> **WORK TO COMPLETE**
Transcribe every line from the one containing "Given: Click the browser back arrow" through the end of the records below, exactly, but not the pictures.

> **SOURCE MATERIAL**
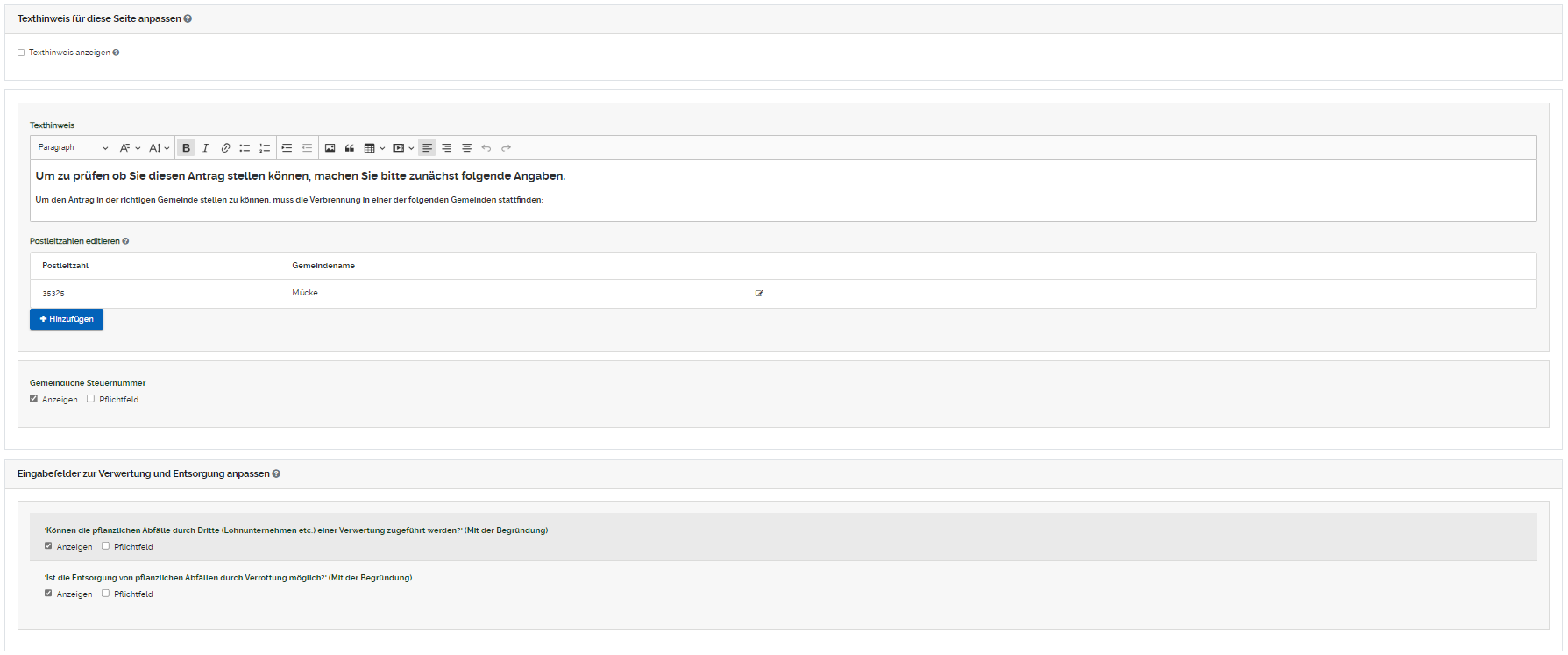Apply italic formatting
This screenshot has height=655, width=1568.
pos(205,148)
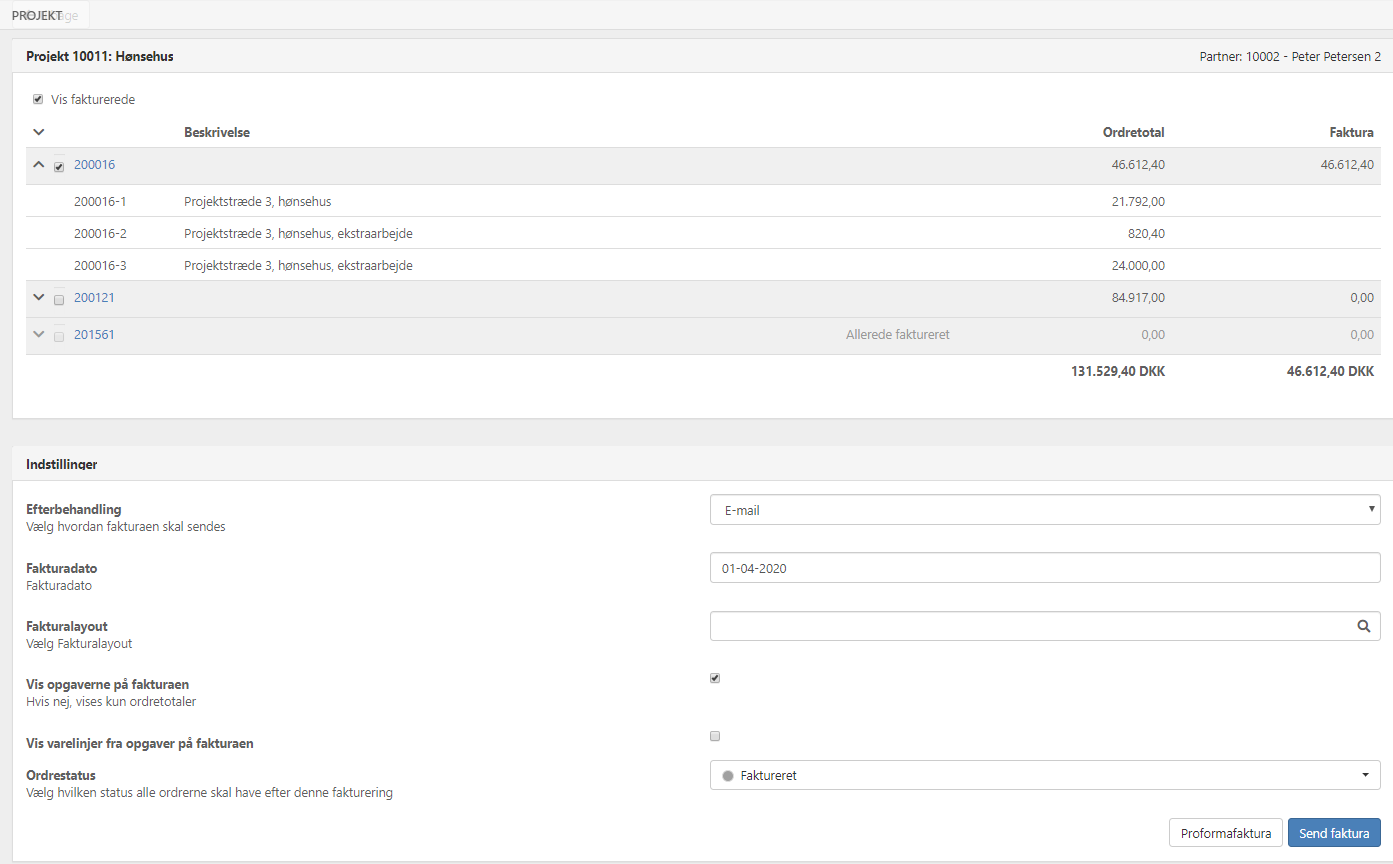Screen dimensions: 1393x864
Task: Open order link 200121
Action: (x=94, y=298)
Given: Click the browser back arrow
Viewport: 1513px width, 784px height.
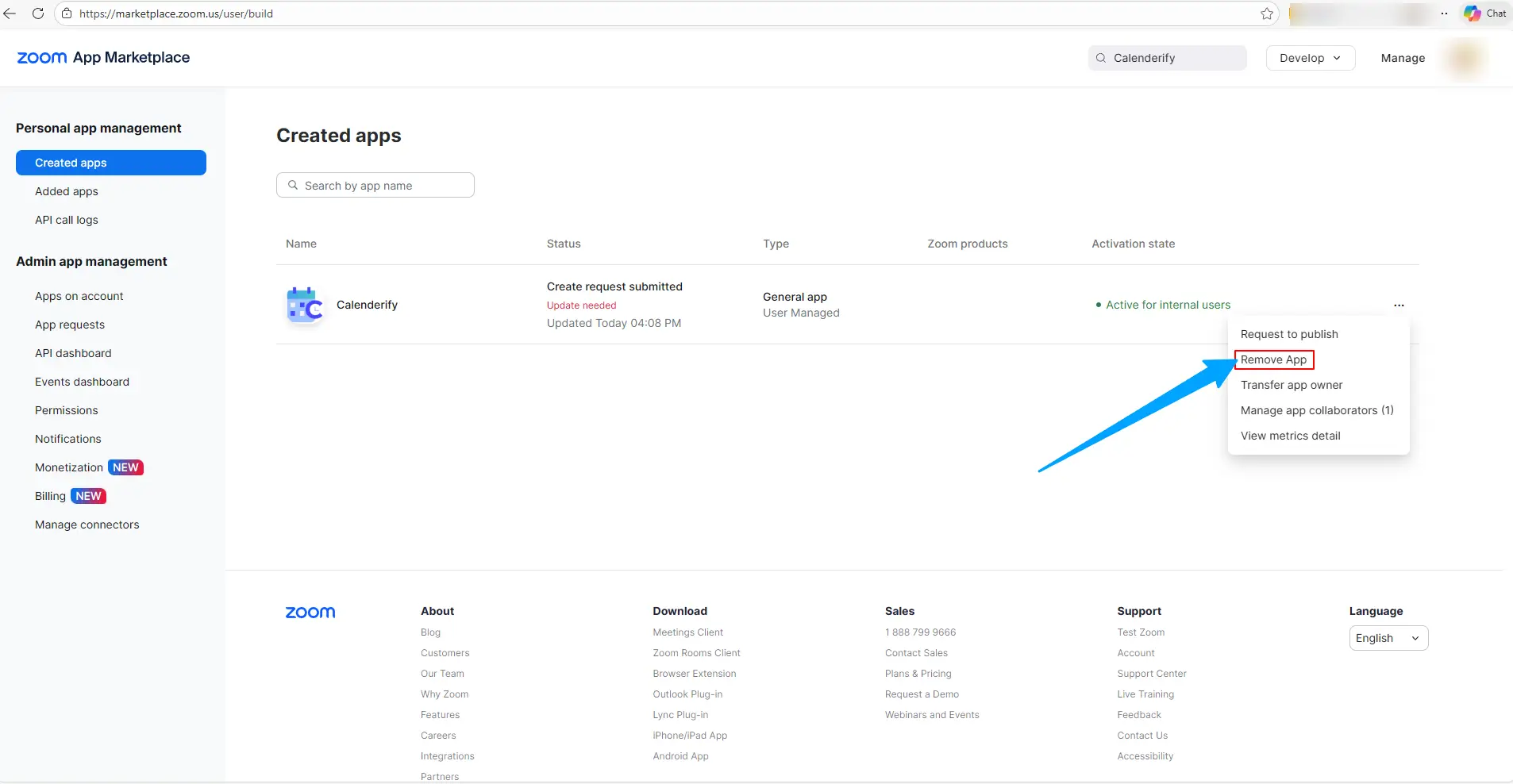Looking at the screenshot, I should click(10, 13).
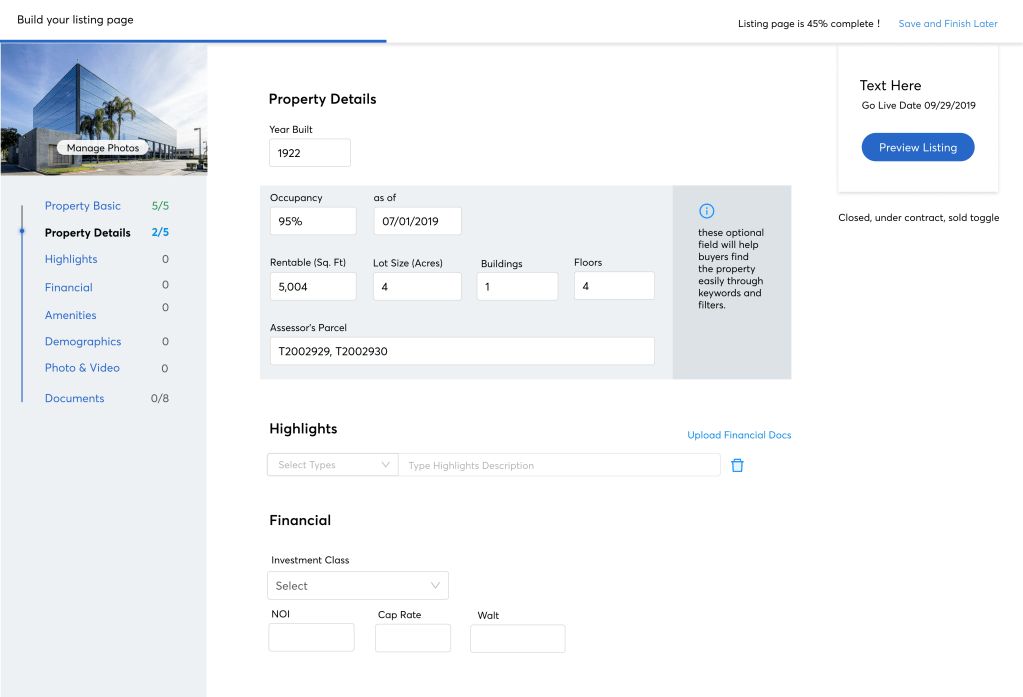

> **RESPONSE AREA**
Given: Click the browser back arrow
Viewport: 1513px width, 784px height.
Looking at the screenshot, I should click(10, 13).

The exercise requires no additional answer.